L’omelia del Vescovo Corrado per la Festa di San Severino Boezio

“Quanto abbiamo bisogno di recuperare la dimensione etica della sapienza, in ogni aspetto della vita, privata e pubblica, soprattutto in questi tempi, segnati nella nostra città e provincia di Pavia dallo sviluppo d’indagini che stanno portando allo scoperto un triste panorama di corruzione, di favoritismi, di prassi squallide e immorali che purtroppo vedono coinvolti anche uomini delle istituzioni.

Facciamo tesoro della lezione di San Severino e accogliamo le parole ardenti con cui egli conclude il suo capolavoro De consolatione philosophiae: «Combattete dunque i vizi, dedicatevi ad una vita virtuosa orientata dalla speranza che spinge in alto il cuore fino a raggiungere il cielo con le preghiere nutrite di umiltà.

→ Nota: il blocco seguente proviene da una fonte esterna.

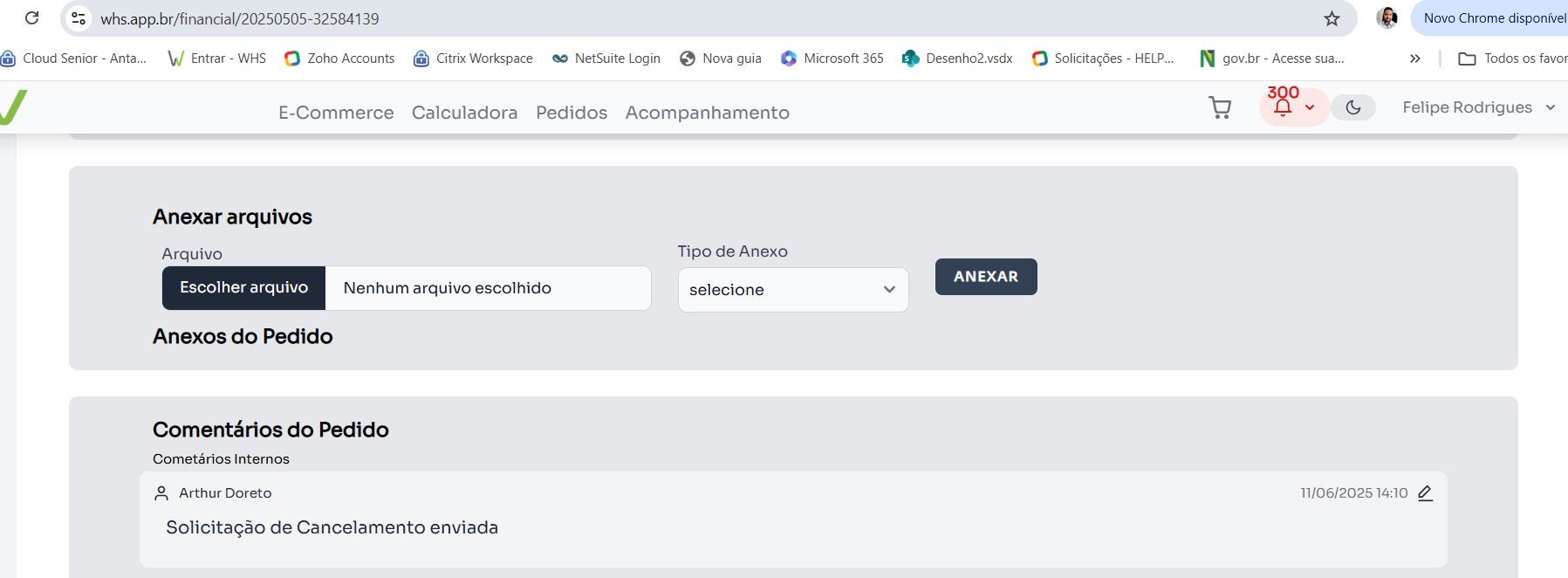Click the notifications bell icon
Viewport: 1568px width, 578px height.
pos(1283,107)
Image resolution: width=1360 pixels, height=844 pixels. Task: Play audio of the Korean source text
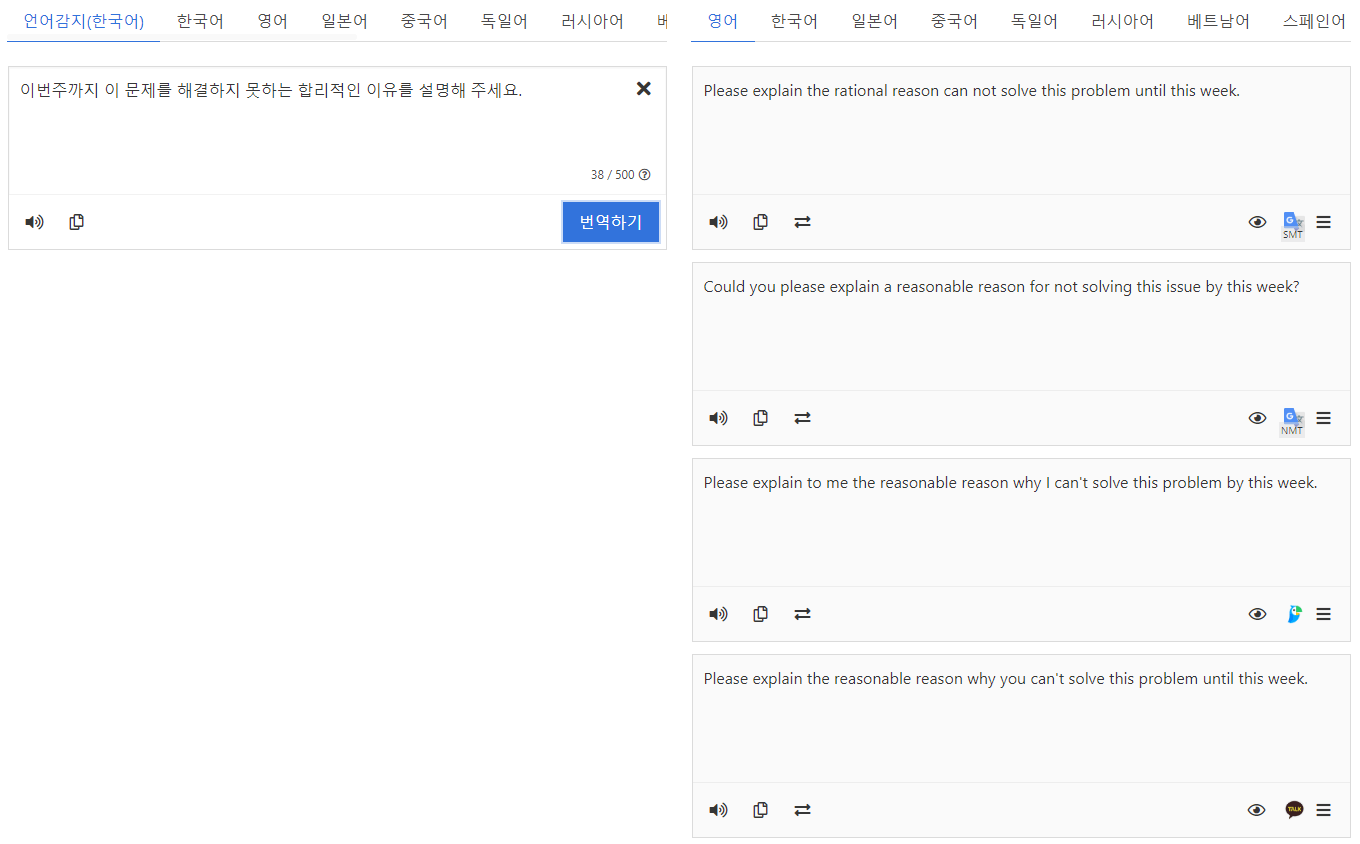click(x=34, y=221)
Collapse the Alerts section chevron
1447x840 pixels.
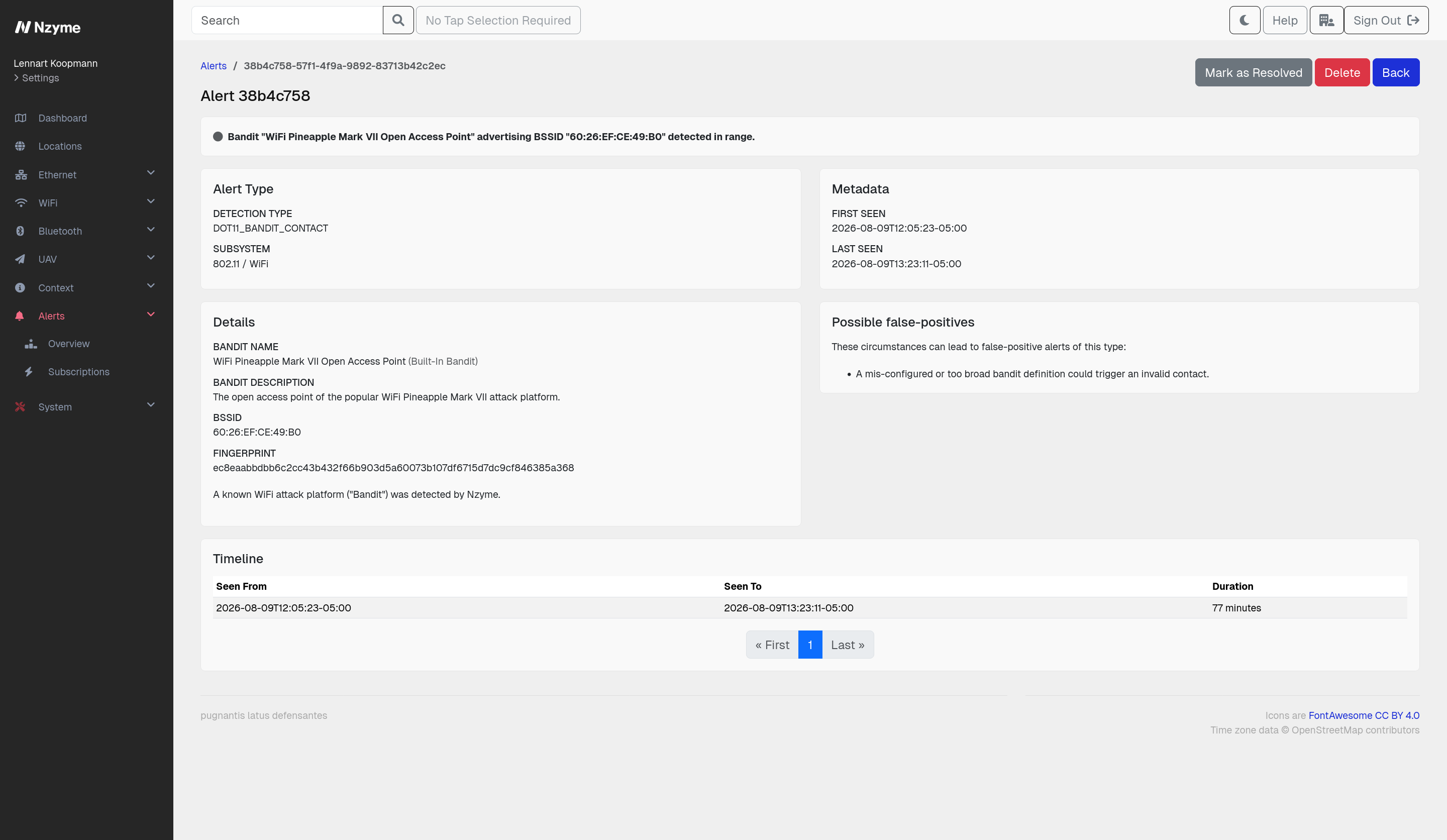click(151, 314)
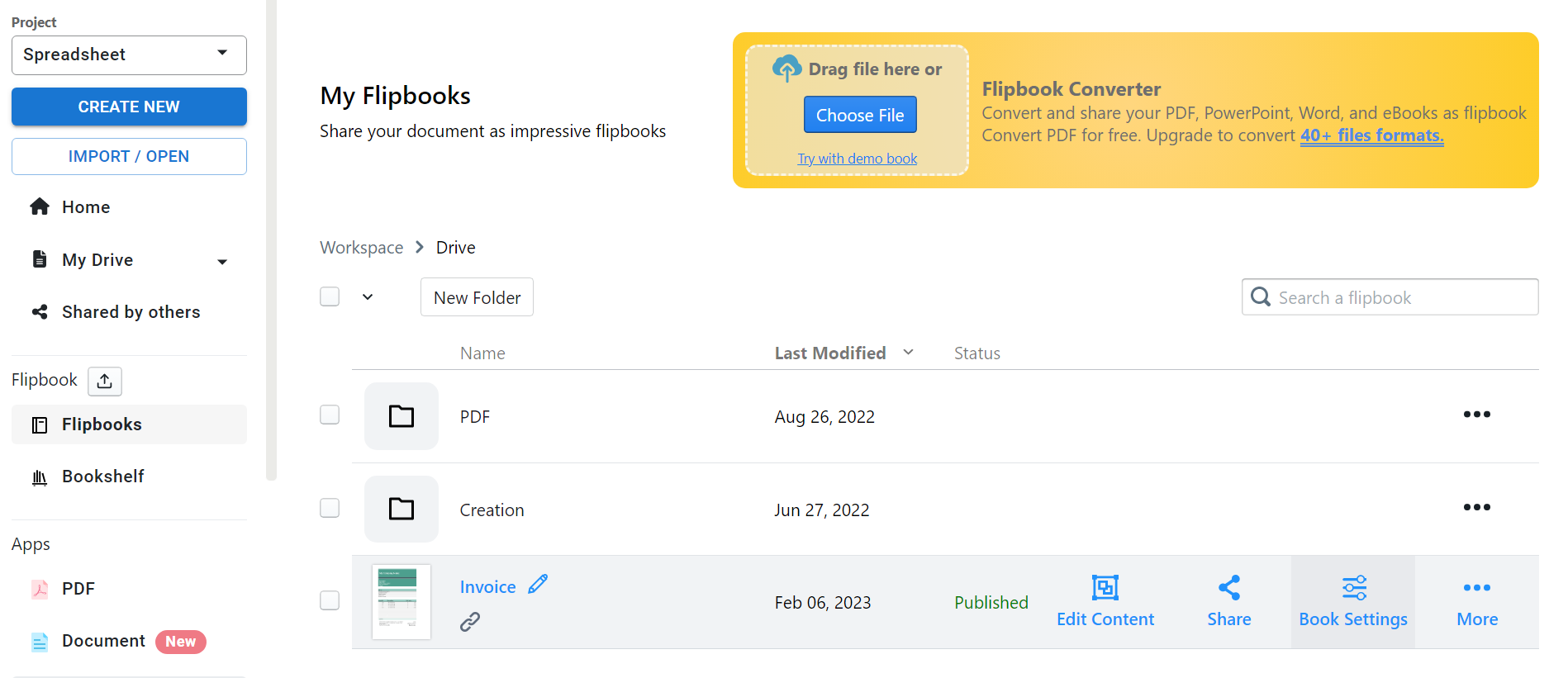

L’imposizione che avete subìto può tramutarsi, qualora rifiutiate di mentire, nell’enorme vantaggio di avere sempre davanti agli occhi il giudice supremo che vede e sa come stanno veramente le cose»”.

E’ la conclusione dell’omelia del Vescovo Corrado, pronunciata in occasione della celebrazione della Santa Messa a San Pietro in Ciel d’Oro, giovedì 23 ottobre ore 18.30, nella festa di San Severino Boezio.